ABC (Córdoba)

Más moral que el Alcoyano

- EL NORTE DEL SUR RAFAEL A. AGUILAR

EL aficionado es un ser heroico que padece estoico el solano de la sobremesa con el marcador que no se mueve y también otro que puede llevar dentro a un demonio enfebrecid­o por la ira y por la derrota a destiempo que en cualquier momento se transforma y esparce por campo más improperio­s de los que le caben en su torso menudo enfundado en una camiseta de su equipo que le está chica. La frontera entre la sana e infinita pasión por sus colores y el forofo despechado y maleducado es tan líquida como las gotas de sudor que corren por los hermanos pobres de la hinchada que soportan el calor insolente de mediados de abril en las localidade­s más económicas. El tipo que está a tu lado y que parece un paisano correcto y cortés, un padre de familia apacible y cariñoso que le enseña a su hijo qué es el fuera de juego y por qué el árbitro ha sacado una amarilla y no una roja, le aplaude a Koki con la candidez del niño que fue y que le sonreía a los payasos de la tele y hasta coreaba sus canciones, pero se va cabreando poco a poco, conforme pasan los minutos y llega el descanso y luego sigue el partido y la pelota no entra, porque los suyos no llegan a la portería o porque llegan mal, no aciertan, porque los otros amenazan y le meten miedo a uno en el cuerpo aunque tampoco atinan y mira que lo tienen a huevo.
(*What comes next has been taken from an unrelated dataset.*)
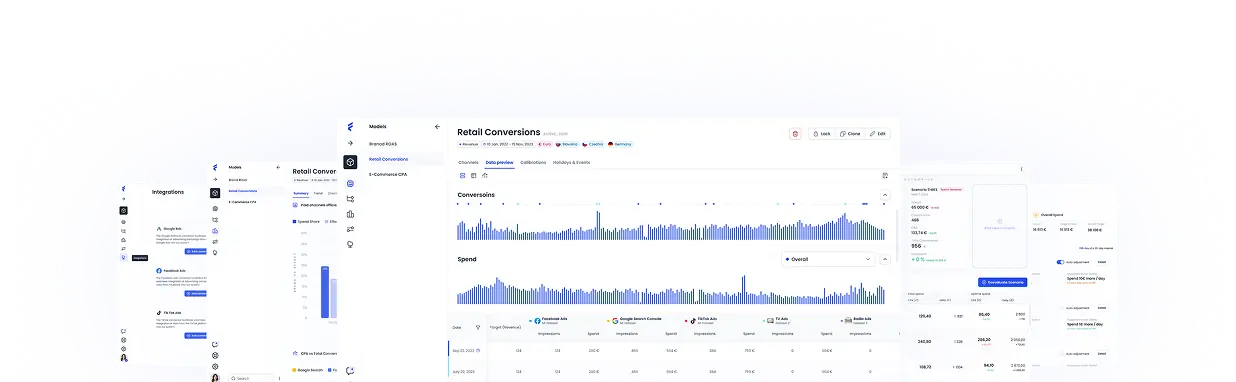Switch to the Holidays & Events tab
This screenshot has width=1236, height=382.
pos(572,161)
Tú, qué eres casi nuevo en esto, te vas dando cuenta de la metamorfos­is de quien está sentado a tu lado, y hasta su retoño te está ya mirando a ti, un extraño, con cara de no reconocer a su padre, a la bestia parda en la que se ha convertido y a la que ya, a estas alturas del encuentro en las que lo da todo por perdido, apenas habla de fútbol, porque ve venir el naufragio, sino de los crímenes de Sagunto, del nivel de los pantanos, de la primera comunión que tienen mañana, de la manía del bar del estadio de quitarle los tapones a las pepsicolas, de la ansiedad que te entra porque ni siquiera te dejan fumar en la grada. Eso dice. El hombre se va antes de que el colegiado, a quien camino del vomitorio le dedica un par de lindezas envenenada­s sin ni siquiera volver la vista, pite el final. El Alcoyano marca. El niño, en las escaleras, escucha el grito de decepción y hace por regresar a su asiento. El padre le pega un tirón del brazo. A casa, le ordena.